Scholem, who is quoted in Theses, believed that Benjamin's critique of historical materialism was so final that, "nothing remains of historical materialism but the term itself." Benjamin may have taken exception to this interpretation. From the first thesis of the work he establishes the revelation of dialectical materialism as a veiled form of theology and this is a major theme of the work. He critiques the rationalizing conceit of a deterministic and certainly promised victory of historical materialism in a call for a form of revolution that might prevail against fascism. This may be intended as revision rather than rejection of the tradition.

==Historical context==
The essay marks a return from Benjamin’s more secular, aesthetic Marxist style to the theologically tonal, metaphysically scaled scope and power of his earlier works, remarks Scholem. This came amidst the deep shock Benjamin felt following news the Molotov–Ribbentrop Pact and, shortly thereafter, the beginning of the Second World War.

Many of the ideas and phrases composing critical passages of the theses appear half-formed in Benjamin's slightly earlier essay on the eccentric 19th century art collector, Eduard Fuchs.

The winter that he drafted his theses on the concept of history Benjamin read, in a pairing or book discussion group with Hannah Arendt and her lover Heinrich Blücher, an early draft of Scholem's Major Trends in Jewish Mysticism as the three of them hid at Benjamin's sister's house in Lourdes. This reading, and much of Benjamin's composition of the theses, come after Benjamin's imprisonment at an internment camp in Nevers in 1939, but before Arendt's imprisonment at the concentration camp in Gurs in the midst of the Battle of France as they are reading Scholem's introduction to the Kabbalah together in the winter of 1939-1940. The "philosophy of history", which is the guiding theme of these meditations, acts as a kind of code word for a certain terrain in Kabbalah—specifically where overlaps with, and undermines German Idealism. It is a kindred discipline to Kabbalah in their shared understanding. They had read Franz Molitor's Philosophy of History together in 1916, when Scholem was just embarking on his study of the Kabbalah, a canon of mystical literature that he reintroduces and to some extent resurrects in his Major Trends, published shortly after Benjamin's death. They had consulted together on this subject terrain for years: Scholem expertly as a librarian of ancient manuscripts; Benjamin somewhat more free-associatively. Major Trends was dedicated to Benjamin's memory, and was published as Operation Reinhard commenced.

==Publication history==
Benjamin mailed a copy of the essay to Arendt, who passed it on to Theodor Adorno. Benjamin asked that the essay not be published, but it was first printed in a mimeographed booklet entitled Walter Benjamin zum Gedächtnis (In memory of Walter Benjamin) in the spring of 1942. The material in the coda of this ‘stapled-together affair’ by Adorno and Horkheimer constitute a precursor and thumbnail sketch of their own best known work in the Dialectic of the Enlightenment.

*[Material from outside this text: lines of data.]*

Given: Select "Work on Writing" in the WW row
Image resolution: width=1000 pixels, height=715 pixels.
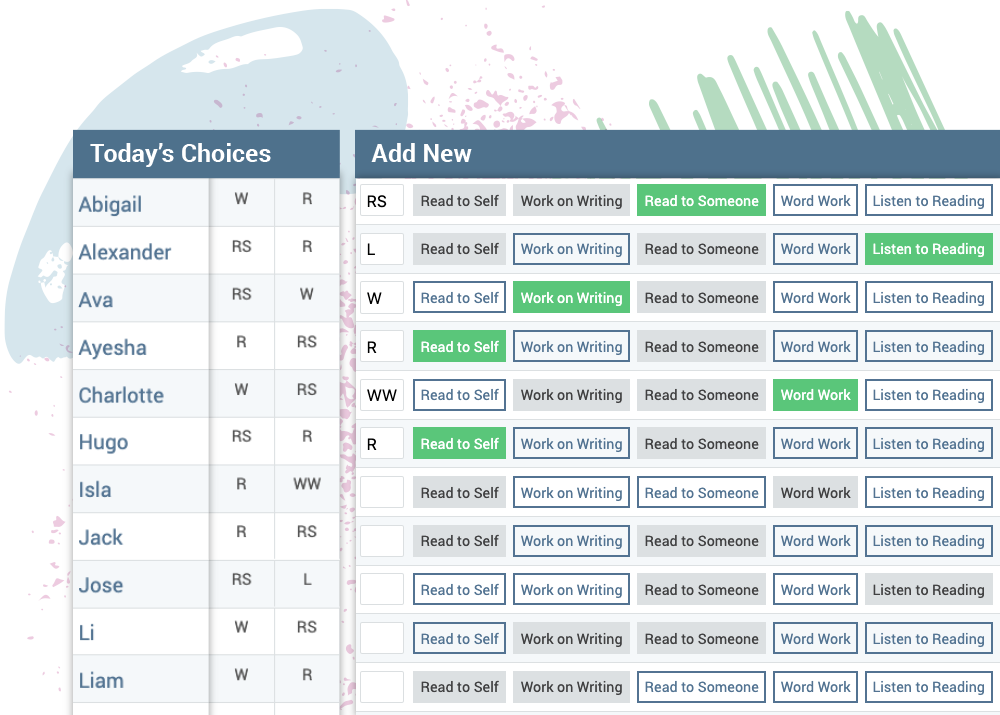Looking at the screenshot, I should click(571, 395).
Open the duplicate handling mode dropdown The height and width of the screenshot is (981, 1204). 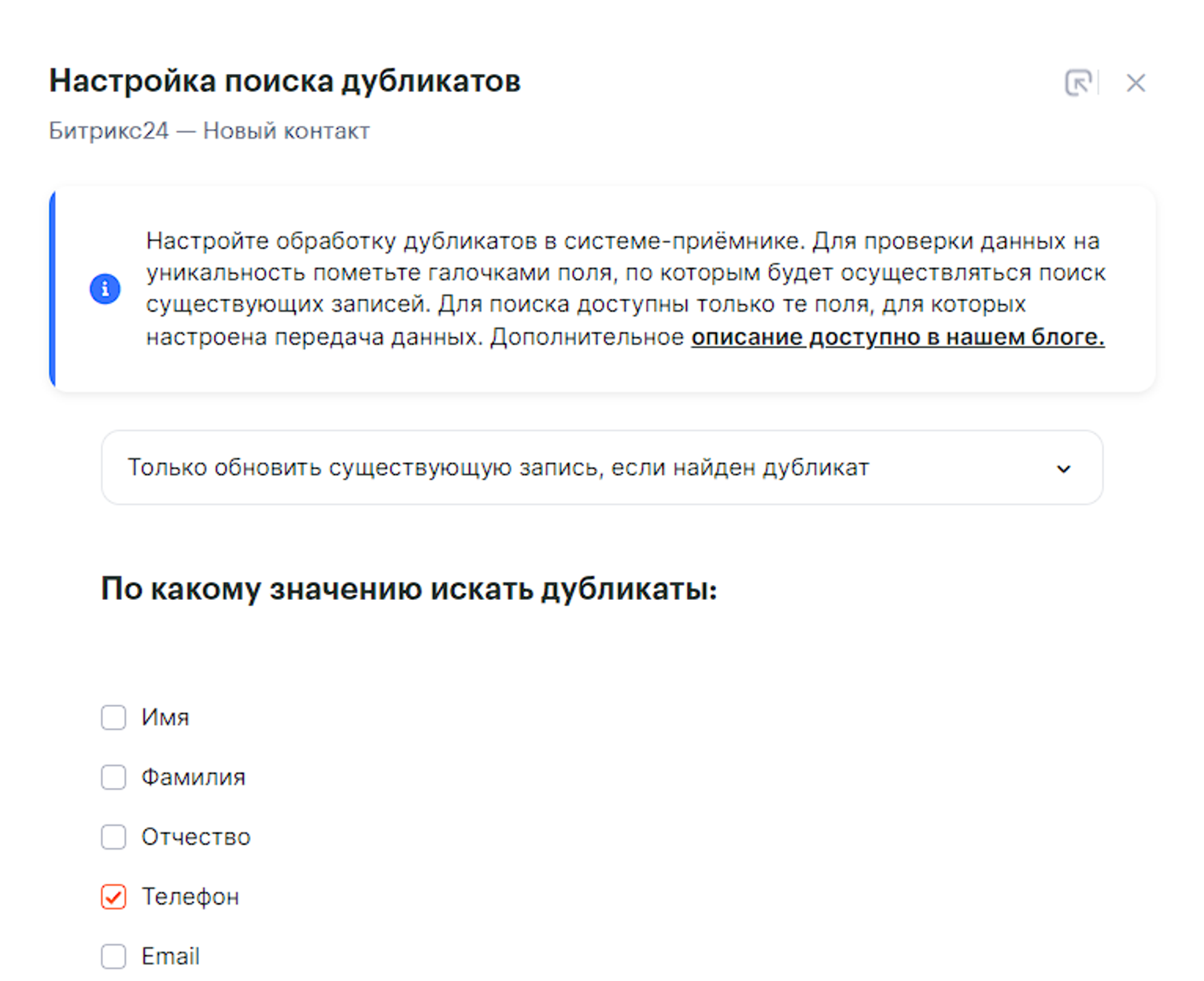coord(601,468)
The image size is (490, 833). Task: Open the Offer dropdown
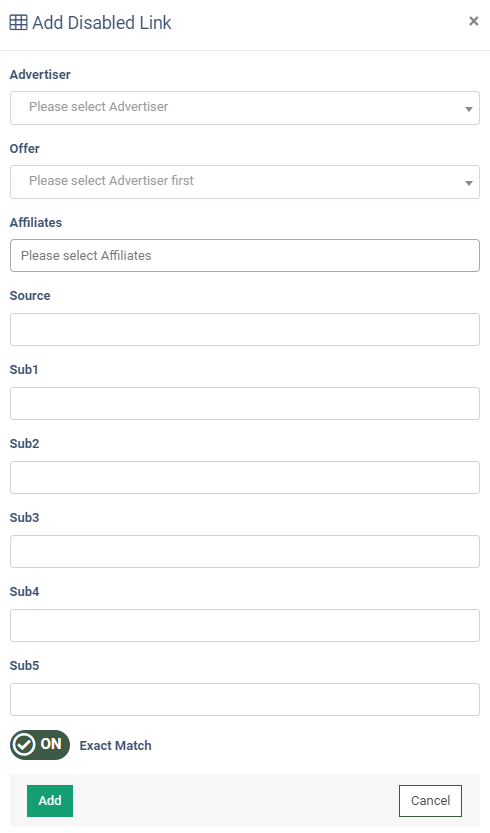tap(245, 182)
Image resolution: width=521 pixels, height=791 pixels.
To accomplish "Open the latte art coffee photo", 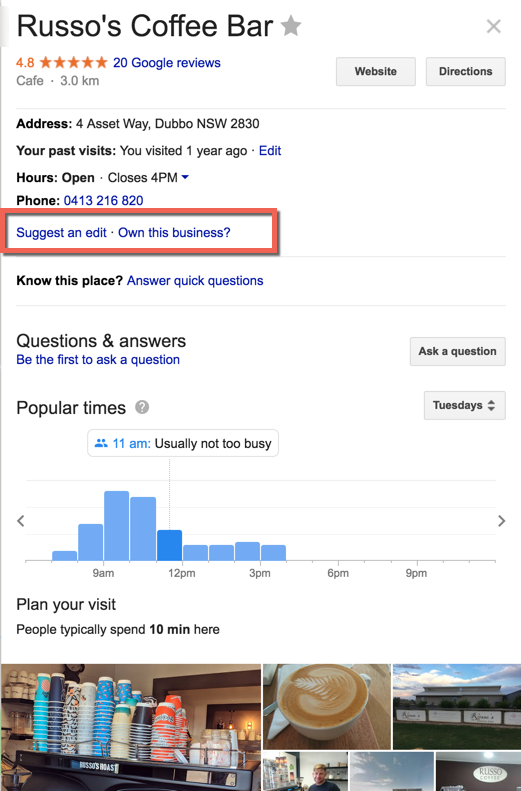I will 327,706.
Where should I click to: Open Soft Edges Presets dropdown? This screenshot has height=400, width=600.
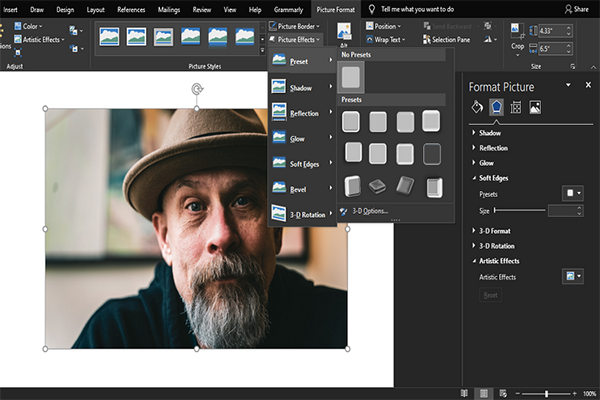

In 1947, a French translation ("Sur le concept d'histoire") by Pierre Missac appeared in the journal Les Temps Modernes no. 25. An English translation by Harry Zohn is included in the collection of essays by Benjamin, Illuminations, edited by Arendt (1968). Arendt read a draft of the work to fellow refugees fleeing the Third Reich in Europe on the ship organized by the Emergency Rescue Committee that smuggled her and other Jewish emigrés to the United States. Her 1957 essay "The Concept of History" was titled partly in homage to Benjamin, whose work was not yet well known.

Arendt later wrote several essays of her own giving expansive treatments to this territory, under headings that nod to Benjamin’s earlier work, including “The Concept of History” and “The Threat of Conformism.”